Well, the pipeline is bound adopting a message broker which “binder” is available for Spring Cloud Stream. I used Apache Kafka as message broker.

Going back to the example, we want to process an Apache log access file (acces_log) and have a real time count of the url accessed.

The first task to complete is build the source which aim is to read the file, as a stream, from one directory.

Have a look at official Spring Cloud Stream repository (https://github.com/spring-cloud/spring-cloud-stream-modules), a huge number of modules are available for the different type of blocks.

A good summary of the available components could be found in the table below

I’ve used the file-source module as “Source” of project, configuring these parameters:


#Directory source file
file.directory=/filelogkafka-source/input/

#Polling delay
trigger.fixed-delay=20

#Unit time for polling delay
trigger.time-unit=SECONDS

#Split the file for lines
file.consumer.mode=lines

Every 20 seconds the directory /filelogkafka-source/input/ is polled looking for new file to process.

Every line generates a new message which will be broadcasted by Apache Kafka.
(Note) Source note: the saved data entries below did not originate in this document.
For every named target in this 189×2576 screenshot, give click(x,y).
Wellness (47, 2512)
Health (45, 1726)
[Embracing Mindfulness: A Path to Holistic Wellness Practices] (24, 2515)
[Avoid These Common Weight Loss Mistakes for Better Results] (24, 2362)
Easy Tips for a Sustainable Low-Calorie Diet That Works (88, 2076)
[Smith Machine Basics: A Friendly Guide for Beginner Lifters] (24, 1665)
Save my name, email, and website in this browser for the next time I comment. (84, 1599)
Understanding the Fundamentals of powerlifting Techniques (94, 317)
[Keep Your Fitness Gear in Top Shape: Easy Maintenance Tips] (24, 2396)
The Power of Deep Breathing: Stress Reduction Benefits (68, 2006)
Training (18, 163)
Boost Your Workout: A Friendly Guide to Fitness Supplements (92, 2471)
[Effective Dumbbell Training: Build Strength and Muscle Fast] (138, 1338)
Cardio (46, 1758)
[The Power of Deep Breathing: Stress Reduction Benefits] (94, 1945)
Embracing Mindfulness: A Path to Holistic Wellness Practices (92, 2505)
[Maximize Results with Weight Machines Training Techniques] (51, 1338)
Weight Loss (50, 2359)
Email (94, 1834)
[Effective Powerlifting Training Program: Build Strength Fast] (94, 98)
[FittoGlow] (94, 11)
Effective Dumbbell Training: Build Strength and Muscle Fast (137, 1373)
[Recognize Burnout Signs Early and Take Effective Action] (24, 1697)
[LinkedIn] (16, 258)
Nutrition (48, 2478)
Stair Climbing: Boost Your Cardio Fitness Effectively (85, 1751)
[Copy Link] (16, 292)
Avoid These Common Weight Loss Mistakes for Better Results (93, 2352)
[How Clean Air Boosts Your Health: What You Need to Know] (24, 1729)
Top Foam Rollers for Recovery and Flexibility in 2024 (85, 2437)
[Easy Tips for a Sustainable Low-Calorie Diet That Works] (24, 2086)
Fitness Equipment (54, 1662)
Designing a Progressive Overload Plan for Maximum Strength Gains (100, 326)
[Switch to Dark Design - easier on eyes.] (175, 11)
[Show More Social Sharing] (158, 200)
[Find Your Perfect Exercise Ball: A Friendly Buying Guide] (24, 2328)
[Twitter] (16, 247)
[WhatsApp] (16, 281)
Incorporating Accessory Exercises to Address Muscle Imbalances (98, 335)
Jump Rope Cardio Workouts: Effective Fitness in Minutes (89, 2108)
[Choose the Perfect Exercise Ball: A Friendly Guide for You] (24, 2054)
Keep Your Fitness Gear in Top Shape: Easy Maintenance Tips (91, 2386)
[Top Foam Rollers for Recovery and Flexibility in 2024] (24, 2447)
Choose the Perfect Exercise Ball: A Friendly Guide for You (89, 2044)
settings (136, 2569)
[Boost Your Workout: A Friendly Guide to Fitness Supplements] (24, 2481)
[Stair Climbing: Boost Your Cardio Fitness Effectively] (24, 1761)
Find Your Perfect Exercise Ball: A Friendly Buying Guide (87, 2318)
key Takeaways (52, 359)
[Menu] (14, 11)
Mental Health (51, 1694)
I’ll speak of it later.

The source code of this service is the same posted on the file source repository(https://github.com/spring-cloud/spring-cloud-stream-modules/tree/master/file-source/src/main/java/org/springframework/cloud/stream/module/file/source). For this reason, I omit to copy them.

Next step is to build the process node; in this service I parse the line into an ApacheLog bean.


public class ApacheLog {

  private String ip;
  private String date;
  private String method;
  private String url;
  private String protocol;
  private String httpCode;
  ...
}

The class to parse the log file:


public class RegExUtil {

	private final static String REGEX = 
"^(\\S+)\\s-\\s-\\s\\[(\\S+)\\s\\+\\d+\\]\\s\"(GET|POST)\\s(\\S+)\\s(\\S+)\"\\s(\\d+)\\s\\d+$";

	private Pattern r;
	
	public RegExUtil()
	{
		// Create a Pattern object		
		r = Pattern.compile(REGEX);
	}
	
	public ApacheLog getLog(String logLine) {
		
		// Now create matcher object.
		Matcher m = r.matcher(logLine);
		ApacheLog log = new ApacheLog();

		if (m.find()) {

			log.setIp(m.group(1));
			log.setDate(m.group(2));
			log.setMethod(m.group(3));
			log.setUrl(m.group(4));
			log.setProtocol(m.group(5));
			log.setHttpCode(m.group(6));
		}

		return log;
	}
}

And, finally, the class signed with the annotation @EnableBinding.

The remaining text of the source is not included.